I don't know how socialist each country is. For example Brazil seems to have castes with huge populations of extreme poverty. At the same time it has a positive GDP growth.

A number of these countries have gone through the same dictatorship-bust that Venezuela is suffering now.

Taylor Hall said...

You don't know how socialist each country is, but you wrote a post called "Venezuela, the Socialist Petri Dish" and wrote that "When Socialism saves the populace from eating, producing, and cash value, the graph looks like this (the dashed red line is at the bottom):"

Again, this graph is about about monetary policy, not fiscal policies. So what was your point then?

Taylor Hall said...

Xellos, Venezuela certainly is a socialist country, and so are many, if not all, of the other countries on that graph, so what was your "funny" sarcastic point supposed to be about?

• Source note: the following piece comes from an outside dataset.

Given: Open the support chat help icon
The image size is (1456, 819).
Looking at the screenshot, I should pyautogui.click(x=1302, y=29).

I did not research so I don't know which ones are more socialist than others, but that's not what the graph is about anyway.

Stan said...

Actually, the graph plots delta GDP vs. time, and has both dollarized and undollarized economies graphed to those parameters. It is normalized to real GDP measured in USD and equilibrated to 100% at 2001. What it shows is the deteriorization of Venezuela's GDP by nearly 100% between 2001 and 2013. Both dollarized and undollarized economies did better than Venezuela by significant degrees.

The ever-increasing Chavez-style takeover of the economy and the results of that socialist dictatorship is what the graph was intended to show, as the red dots on the red dotted line indicate. Dollarizing tends to stabilize economies through turbulence, but it doesn't show rescue capacity for necrotic economies, regardless of ideology. If you challenge the conclusion, then provide some actual contrary data showing why Venezuela is prospering in your opinion.

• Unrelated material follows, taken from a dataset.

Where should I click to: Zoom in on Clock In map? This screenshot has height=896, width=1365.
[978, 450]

If you are a socialist, then why not provide your information which indicates the superiority of centralized control. You might start with Mao's successes and then with Stalin's successes, since those are the largest socialist experiments in the past century.

Taylor Hall said...

I am no partisan of Socialism a la Venezuela, but I can see savage, unchecked Capitalism's flaws also.

Again, I repeat, this graph is about about monetary policy, not fiscal policies. So what was your point then?

Stan said...

The point has been adequately made; you don't like it: tough. If you choose to refute the conclusion being made, then make your case. Repeating the same thing over and over is not an argument, it is trolling.

Taylor Hall said...

What I see is a conclusion that does not follow from the information given here. It’s not that I don’t like it; it’s just not valid.

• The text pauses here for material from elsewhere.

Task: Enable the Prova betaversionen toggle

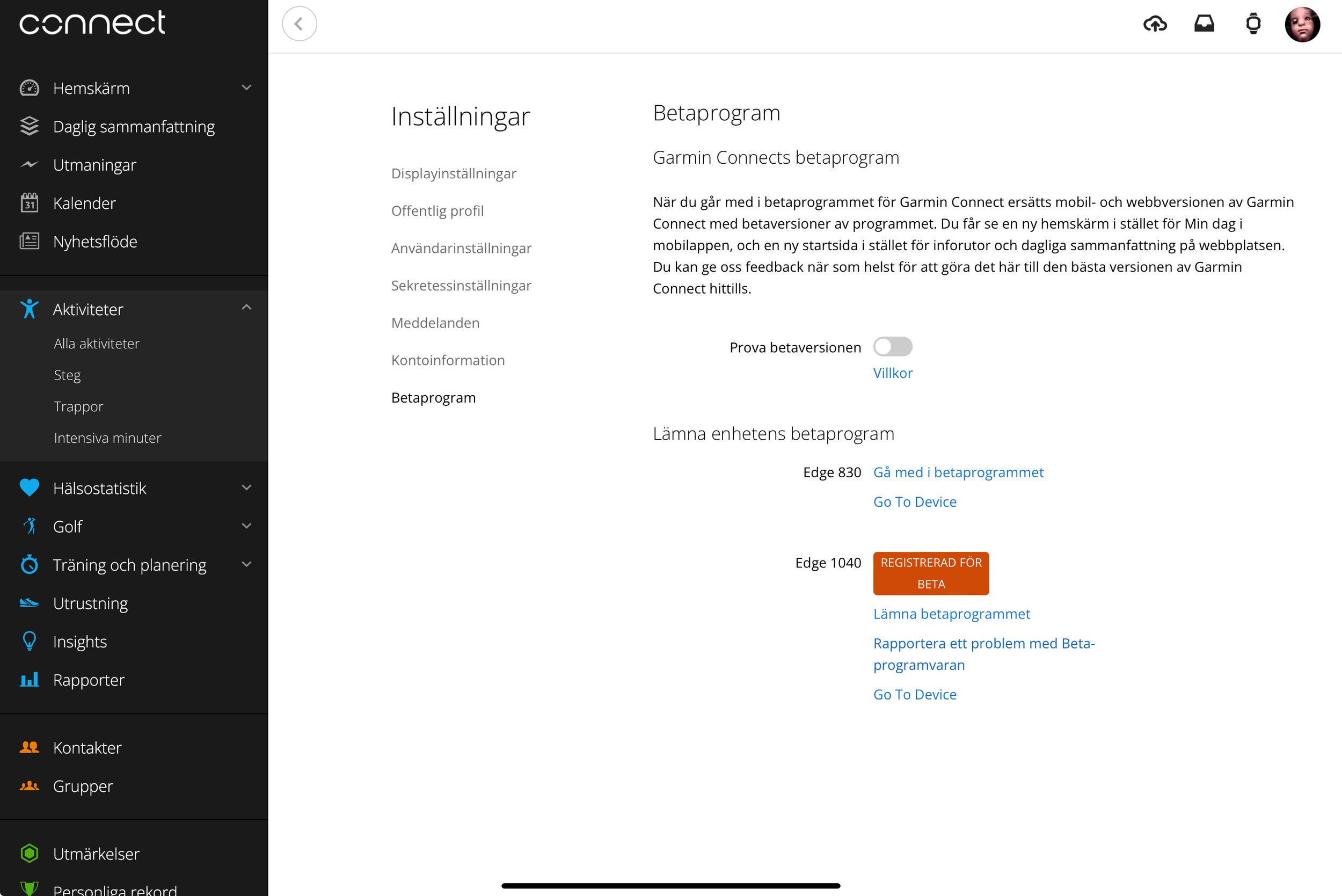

I didn’t want to put words in your month but you refuse to even try to defend your point so I will try to express it as I see it:
- Venezuela is a socialist country
- Venezuela’s GDP went down drastically from 2001 to 2016, as shown on the above graph
- Therefore socialism is bad, really really bad ("Socialism saves the populace from eating, producing, and cash value")

Problems:
1) Correlation does not imply causation; there could be other reasons other than Socialism causing Venezuela’s problems
2) It is not clear from the graph whether the other countries are more socialists or less. My understanding is actually that all Latin American countries are socialists to a certain extent.
3) The graph specifically says that the data is used to show the advantages of pegging a country’s currency to the US dollar. This has nothing to do with Socialism (fiscal policy) and all to do with managing the money supply (monetary policy) in order to prevent inflation or foreign attacks on the currency, to give just 2 examples.

Therefore, your argument is bogus. It only shows an unjustified disdain for Socialist policies and a misunderstanding of macroeconomics principles.

Finally, I do believe that Socialism in Latin America failed miserably, but this is not a reason to blame Socialism as a set of principles and certainly not a reason to make bad arguments like the one you made in this post.